Voilà un tout petit livre de 30 pages à peine de
Jean-Philippe Toussaint, un auteur qu'on aime bien.
Ici il est question de Monet et de ces Nymphéas (ils ne s'appellent pas encore comme cela) en cours d'élaboration. Nous sommes pendant la Première Guerre mondiale, mais comment peindre sans penser à tous ces gens qui souffrent et meurent sur le champ de bataille ?
Une phrase revient comme un refrain, une litanie « Je veux saisir Monet, à cet instant précis où il pousse la porte de l'atelier... ».
Jean-Philippe Toussaint décrit l'atelier dans la pénombre, au petit matin, avant que la lumière ne pénètre dans l'atelier de Giverny que le peintre a fait construire pour travailler ses toiles.
Il est question de Clémenceau, le vieux tigre, son meilleur ami, de passage à l'atelier et qui veut le convaincre de donner l'ensemble à l'Etat.
Quand il débute la série des Nymphéas, Monet avait déjà travaillé, depuis 1889, sur le principe de séries de peintures sur un même sujet, où seule la lumière varie, nous apprend Wikipédia.

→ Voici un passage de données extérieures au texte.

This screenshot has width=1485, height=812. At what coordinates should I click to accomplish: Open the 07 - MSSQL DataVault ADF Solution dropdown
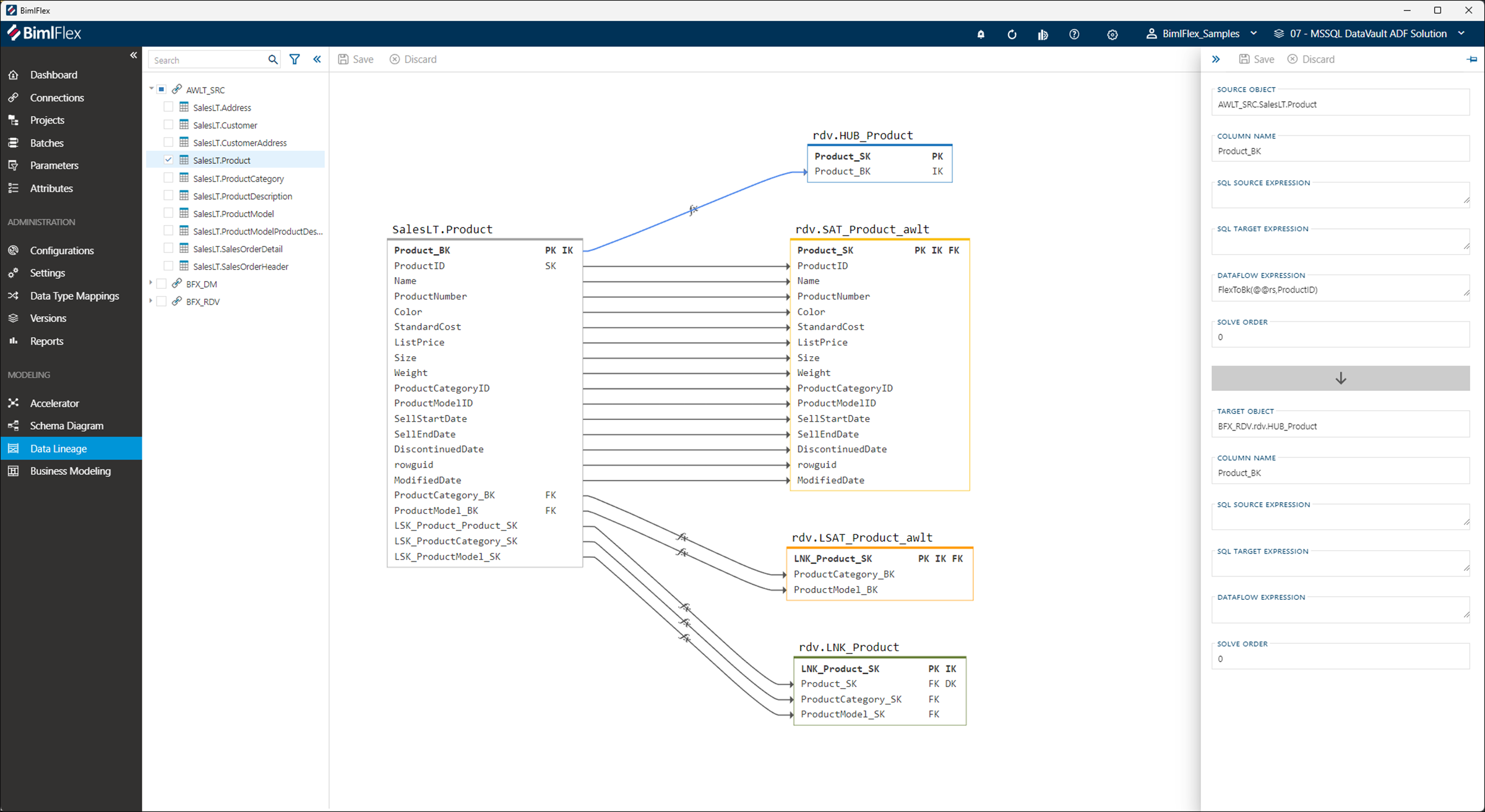1462,33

Dans la série « les Matinées », Monet a pu explorer tout le potentiel que pouvaient apporter les reflets aquatiques dans la construction des perspectives. Les Nymphéas de Monet font l'objet d'une étrange circulation des influences entre l'Occident et le Japon, apprend encore dans la célèbre encyclopédie.
Huit compositions de même hauteur.
Des combinaisons que Monet ne cesse d'interroger. L'ensemble forme une surface d'environ 200 m2 qui en fait une des réalisations les plus monumentales du siècle. Monet a peint ces compositions pour qu'elles soient suspendues en cercle, comme si une journée ou les quatre saisons s'écoulaient devant les yeux du spectateur, nous dit encore.
Mais « Peindre, c'est oublier ses tourments intérieurs, c'est tenir à l'écart le passage au néant dont il sent l'imminence » écrit
Jean-Philippe Toussaint. Finir les Nymphéas, c'est accepter la mort, c'est consentir à disparaître ; mais ça il n'en est pas question. Il ne lâchera pas, il ne consentira pas reconnaître que son oeuvre est « achevée » et il ne peut pas laisser ces panneaux partir pour l'Orangerie.
Et il ne cessera de reprendre et de s'obstiner face à ses toiles. « Il pose délicatement une touche sur la toile, il nuance, il accentue. Il n'est pas satisfait, il efface, il insiste, il recommence. (..) Monet s'obstine, il reprend, il retouche ». Et il en sera ainsi jusqu'à la fin.
J'ai vu récemment un documentaire intitulé « Clémenceau dans le jardin de Monet » sur ARTE et c'est bien ce même moment des Nymphéas incessamment repris que l'émission retrace.
De
Jean-Philippe Toussaint j'ai lu «
la clé USB », «
la vérité sur Marie », ou encore «
Fuir » et j'aime bien son style contemporain et son art poétique.
Avec «
l'instant précis où Monet entre dans l'atelier », c'est à une invitation à retourner à l'Orangerie que l'auteur se livre, pour nous inciter à plonger dans les bleus, violets, verts et autres couleurs sublimes de reflets aquatiques que le monde entier vient regarder – une peinture intemporelle qui n'a pas fini de nous fasciner.